WASHINGTON, D.C. – Catholic churches, schools and other properties were spared serious damage by a mid-season tropical storm that raced up the East Coast, killing at least six people and leaving more than 3.7 million customers without power.

The storm, named Isaias, came ashore late Aug. 3 as a hurricane near Ocean Isle Beach, North Carolina, in the Diocese of Raleigh, but quickly was downgraded to a tropical storm.

By mid-morning Aug. 5 it was a post-tropical cyclone in southern Quebec dropping rains driven by 40-mile-an-hour gusts.
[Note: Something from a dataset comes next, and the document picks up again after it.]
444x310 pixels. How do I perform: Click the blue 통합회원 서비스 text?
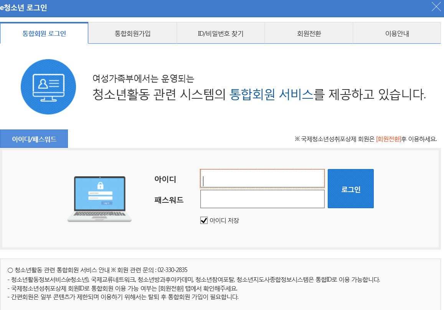[271, 94]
Glenmary Father Richard Andati, who serves at Holy Spirit Parish in Windsor, North Carolina, said that except for the loss of power for about four hours, the rectory escaped unscathed. However, he said, a tornado spawned by the storm swept through an area south of town.
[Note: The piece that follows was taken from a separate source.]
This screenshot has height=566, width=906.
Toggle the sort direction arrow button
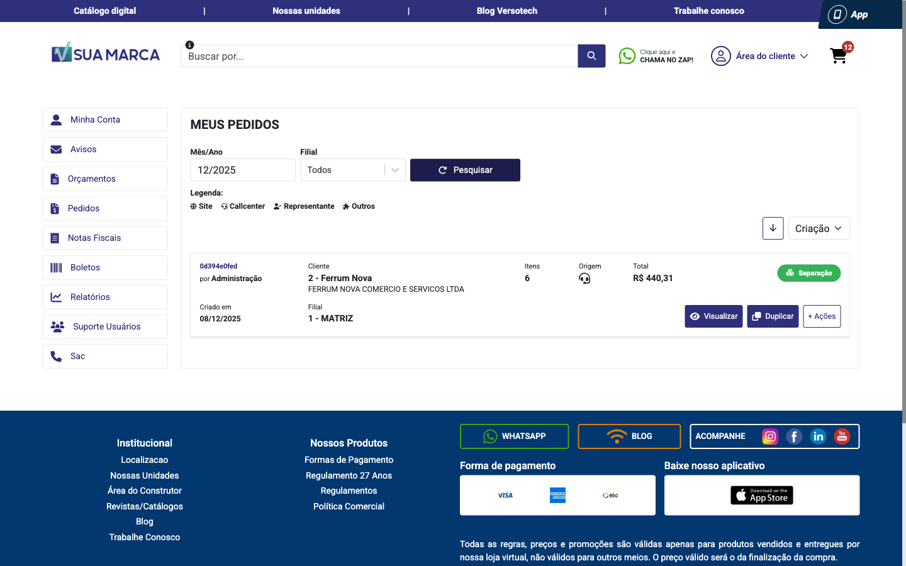(773, 228)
The twister struck a mobile home park eight miles away, killing two and injuring about 20 people, a Bertie County official said.
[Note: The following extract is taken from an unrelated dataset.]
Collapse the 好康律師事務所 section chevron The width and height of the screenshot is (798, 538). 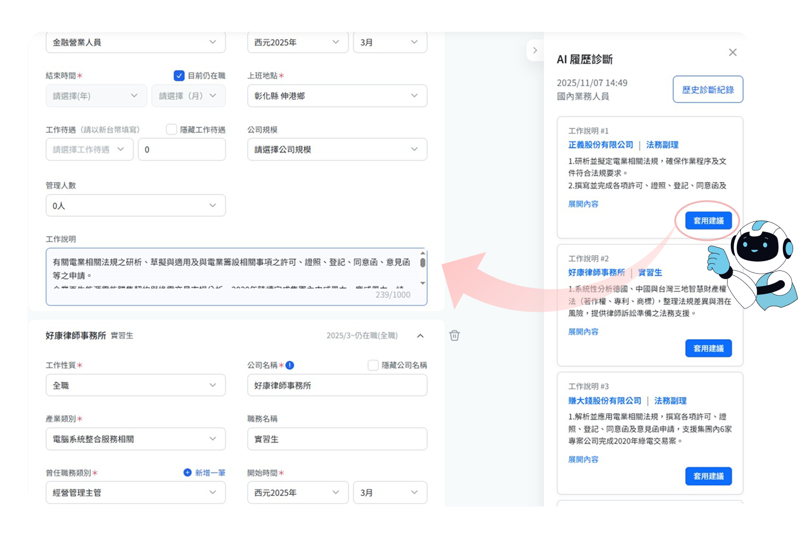point(420,336)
“Fortunately, there is no member from my parish who lives where the tornado hit. I have family that lives about five minutes to the scene, but I called them and they are safe,” he told NC Catholics, magazine of the Raleigh Diocese.

Daniel Altenau, communications director for Catholic Charities in the diocese, said the agency was working with state and local emergency management officials to determine how best to respond.

Northward into the mid-Atlantic region and New England, damage to church properties was minimal at most.

A spokeswoman at Catholic Charities USA said individual dioceses were responding to local needs and that activating its emergency response team would not be necessary.

Contributing to this report was Kate Turgeon Watson in Raleigh.